Fed is ‘running the economy hot,’ official warns

A top Federal Reserve official warned Monday that the central bank is at risk of delaying raising interest rates for too long and recommended that it begin shrinking its $4.5 trillion balance sheet.

Eric Rosengren, the president of the Federal Reserve Bank of Boston, said Monday in an interview with Reuters that the Fed is “already running the economy hot,” citing December’s 4.7 percent unemployment rate as evidence.

If unemployment drops much further, the central banker warned, inflation could rise above the Fed’s target and force the central bank into a hasty, unpredictable response.

Rosengren has long been viewed as one of the Fed’s “doves,” meaning that he is relatively more concerned about lowering unemployment than keeping inflation stable. In recent months, however, he has warned of the possibility that the Fed may have to tighten monetary policy faster than investors appear to expect.

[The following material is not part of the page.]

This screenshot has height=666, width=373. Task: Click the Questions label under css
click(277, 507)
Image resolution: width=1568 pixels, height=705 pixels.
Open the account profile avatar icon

Rosengren voted at December’s Fed meeting for a 0.25 percent increase in the Fed’s target rate. He will rotate out of a voting role at the central bank this month.

On Monday, he recommend that the Fed allow its balance sheet to shrink in addition to raising interest rates. The Fed is maintaining its $4.5 trillion portfolio, swollen by purchases of Treasury and mortgage-backed securities, reinvesting when assets mature, as a form of stimulus. Chairwoman Janet Yellen has indicated that the plan for the balance sheet is to begin to allow securities to mature and the portfolio to shrink after some unspecified number of rate hikes.